# Selected passage:
▬▬▬▬▬▬

09/10/07 11:53:27 AM
by Chaitali Mohile

TWX moves in range under certain resistance; in addition, NYSE Composite holds onto the strong support of the moving average, and adds to the strength of the lower range of the security.

Security:   TWX
Position:   N/A

Time Warner (TWX) is one of the most active stocks in NYSE Composite. After a nominal gap down in early August 2007, TWX remained within the $17.95-$19.125 range for almost a month, even when volatility in the market returned. This indicates the bottoming out of the stock. Bottom formation is a lower-range consolidation after a long correction. The price congestion at lower levels shows an unwillingness to correct further. The stock in this phase accumulates the strength required for directional moves; the gaps get filled whether they're up or down. In Figure 1, the gap down in early August was filled in mid-month.

FIGURE 1: TIME WARNER, DAILY. The stock is bottoming out in the range of $19–$17.95. The upside move after refilling the gap down was restricted by the 50-day moving average resistance. The price retraced back and is now on its way toward the prior low.

▬▬▬▬▬▬

# Dataset content:
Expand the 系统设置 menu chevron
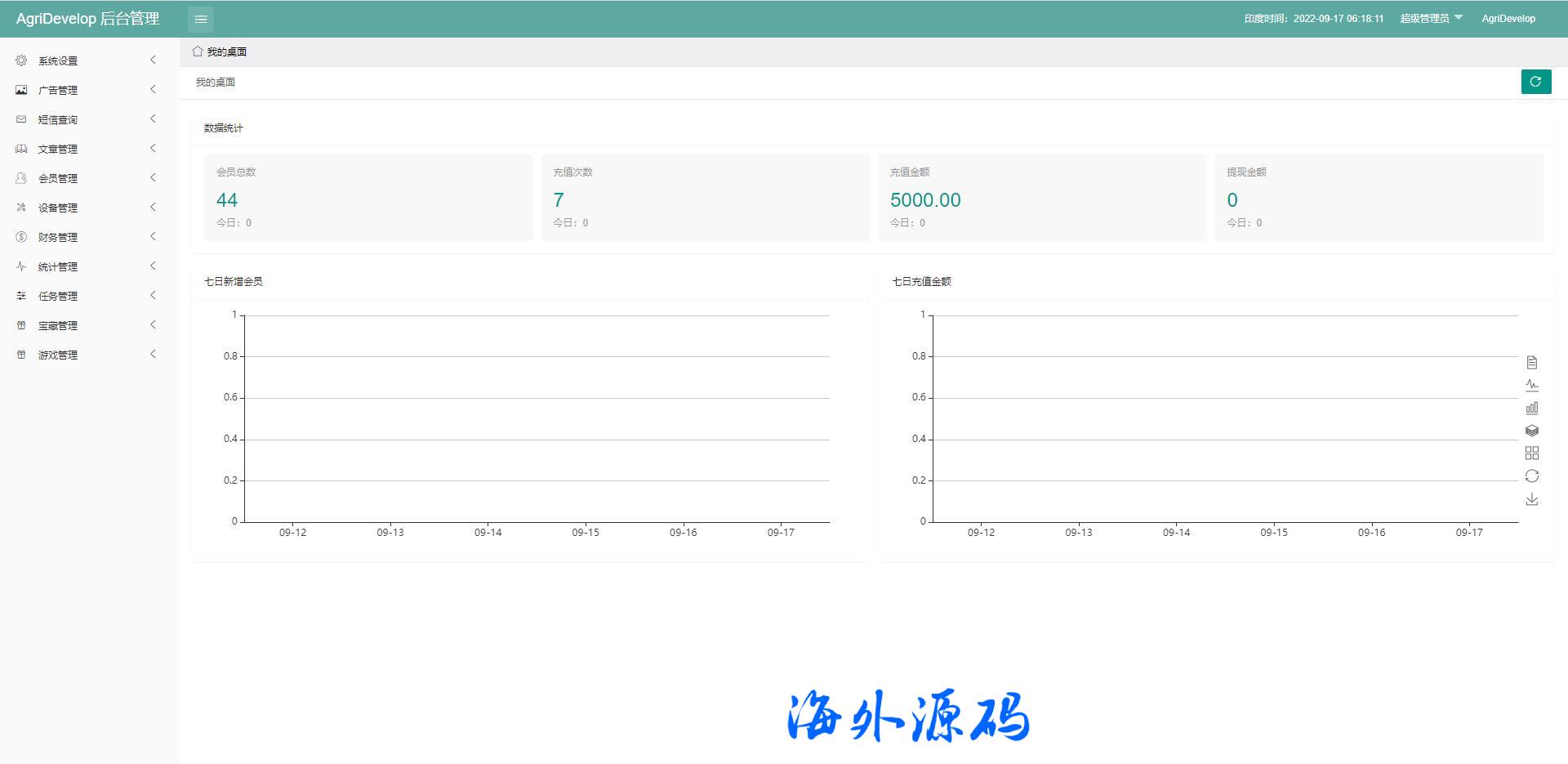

▬▬▬▬▬▬

# Exercise goal:
According to the Time Warner stock commentary, what restricted the stock's upside move after the gap down was refilled? Rely only on the Time Warner stock commentary, not on the material.

# Task output:
The 50-day moving average resistance restricted it.